Jangan hanya berpikir impor terus, sementara nasib petani kita semakin sengsara. Impor cabai di semester I 2021 sebesar 27,851 ton. Naik 54 persen dibanding tahun 2020 sebesar 18.075 ton. Angka tersebut meningkat jika dibandingkan dengan realisasi impor pada Semester I-2020 yang hanya sebanyak 18.075,16 ton dengan nilai US$ 34,38 juta. Cabai yang diimpor pemerintah pada umumnya adalah cabai merah, termasuk juga cabai rawit merah. Ini menunjukkan betapa pemerintah memang tidak berpihak kepada petani kita. (Radar Tegal, 29/08/2021)
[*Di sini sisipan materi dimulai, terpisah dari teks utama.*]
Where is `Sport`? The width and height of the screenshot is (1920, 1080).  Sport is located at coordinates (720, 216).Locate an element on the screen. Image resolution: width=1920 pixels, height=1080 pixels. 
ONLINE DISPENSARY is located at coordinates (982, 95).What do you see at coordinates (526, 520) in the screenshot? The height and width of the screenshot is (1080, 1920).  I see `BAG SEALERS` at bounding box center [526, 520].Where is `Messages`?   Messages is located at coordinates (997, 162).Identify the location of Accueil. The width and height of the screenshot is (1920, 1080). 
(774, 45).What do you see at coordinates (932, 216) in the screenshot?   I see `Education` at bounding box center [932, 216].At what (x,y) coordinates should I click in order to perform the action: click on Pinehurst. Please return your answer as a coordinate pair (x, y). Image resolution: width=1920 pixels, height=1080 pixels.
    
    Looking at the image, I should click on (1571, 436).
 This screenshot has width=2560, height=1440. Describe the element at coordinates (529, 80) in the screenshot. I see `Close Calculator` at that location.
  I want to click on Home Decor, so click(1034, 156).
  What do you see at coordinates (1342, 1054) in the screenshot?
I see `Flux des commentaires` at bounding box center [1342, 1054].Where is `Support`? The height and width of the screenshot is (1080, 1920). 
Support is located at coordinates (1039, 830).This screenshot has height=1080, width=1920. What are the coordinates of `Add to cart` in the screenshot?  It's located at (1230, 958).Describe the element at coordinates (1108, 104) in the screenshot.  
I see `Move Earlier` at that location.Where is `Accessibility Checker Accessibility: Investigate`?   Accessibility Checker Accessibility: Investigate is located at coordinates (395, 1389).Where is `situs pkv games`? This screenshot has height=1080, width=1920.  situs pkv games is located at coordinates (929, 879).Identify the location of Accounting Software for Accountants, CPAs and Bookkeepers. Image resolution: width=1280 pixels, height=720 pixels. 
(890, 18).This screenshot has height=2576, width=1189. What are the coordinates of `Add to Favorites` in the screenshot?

Saking rendahnya harga jual cabai dari petani, mereka akhirnya membagi-bagikan cabai gratis ke masyarakat sebagai bentuk keprihatinannya komoditas cabai yang dengan susah payah ditanam dihargai amat murah. Jangankan untung, untuk balik modal saja sudah jauh sekali hitungannya. Ibarat kata “Sudah jatuh tertimpa tangga”, kalimat yang tepat untuk menggambarkan malangnya nasib petani. Anjloknya harga cabe disebabkan sepinya pasar (akibat PPKM) dan impor komoditas cabai ini sudah dilegalkan pemerintah. Ketika masa panen tiba pemerintah malah ugal-ugalan dalam mengimpor demi keuntungan kolega-kolega bisnis mereka yang membiayai dana kampanye mereka dan memberi keuntungan materi kala mereka menjabat.
Jelang panen harga cabai rawit di tingkat petani anjlok. Pesanan cabai ke ibu kota selama PPKM ditenggarai jadi penyebab merosotnya harga cabai. Para distributor cabai hanya berani menawar rendah hasil panen cabai. Untuk cabai besar jenis TW, distributor hanya berani membeli di kisaran angka Rp5.000 per kilogramnya. Kalau cabai besar yang jenis imperial cuma ditawar Rp6.000 per kilogram. Penurunan harga dua jenis cabai besar ini terbilang signifikan. Setidaknya harga cabai besar turun sekitar 50 persen pasca Idul Adha. Harga cabai besar mulai jatuh pasca Idul Adha. Padahal saat Idul Adha harga cabai besar masih diatas Rp12.000 per kilogram. (semarang.bisnis.com, 30/07/2021)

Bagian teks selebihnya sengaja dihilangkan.